Türk milletinin yöneticisi olan kişi, milletine kızamaz, bağırıp çağıramaz. Bir baba, çocuğu ne kadar yaramazlık yaparsa yapsın onu şefkatle sahiplenmek zorundadır. Milletinin taleplerine cevap veremeyen, hissiyatına tercüman olamayan, değerlerini paylaşmayan, milliyetine sahip çıkmayan, milletini bir birlik hâlinde tutamayan, tek millet davası gütmek yerine; bin parçalı etnik yapıdan, mozayikten, çiçek bahçesinden, bilmem neden bahsedip duran idareci, yanlış yapıyordur.
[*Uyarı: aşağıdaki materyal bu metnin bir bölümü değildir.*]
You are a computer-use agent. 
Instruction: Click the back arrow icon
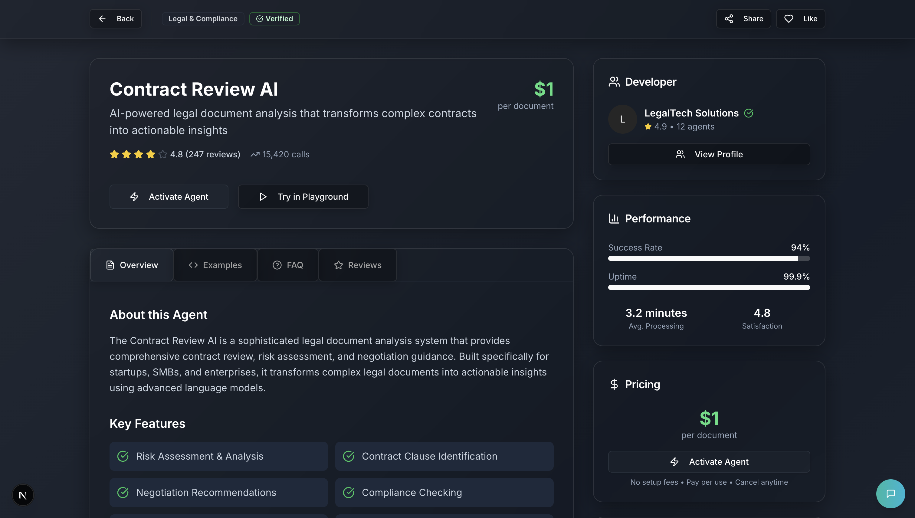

Yanlışlarını yüzüne vuran milletinin evlatlarına kızıp bağırıp çağırmak yerine ders almalı, yanlışından dönmeli, kendisini uyaranlara teşekkür etmeli ve hoşgörüyle, olgunlukla karşılamalıdır. 
Meşhur bir olay vardır. Hz. Ebubekir halife olduğunda, "Ey Müslümanlar! Beni idareci seçtiniz. Eğer yanlış yaparsam nasıl tepki verirsiniz?" mealindeki bir sorusuna, cemaatten biri çıkıp "seni kılıcımızla doğrulturuz" deme cesaretini göstermiş ve o evliya fıtratlı halife, bu sıradan bedevi Müslümanın ihtarını sabır ve olgunlukla karşılamış. Bu kültürden geldiklerini iddia edenlerin o olgun tavrın binde birini gösterme cesareti yok mudur? 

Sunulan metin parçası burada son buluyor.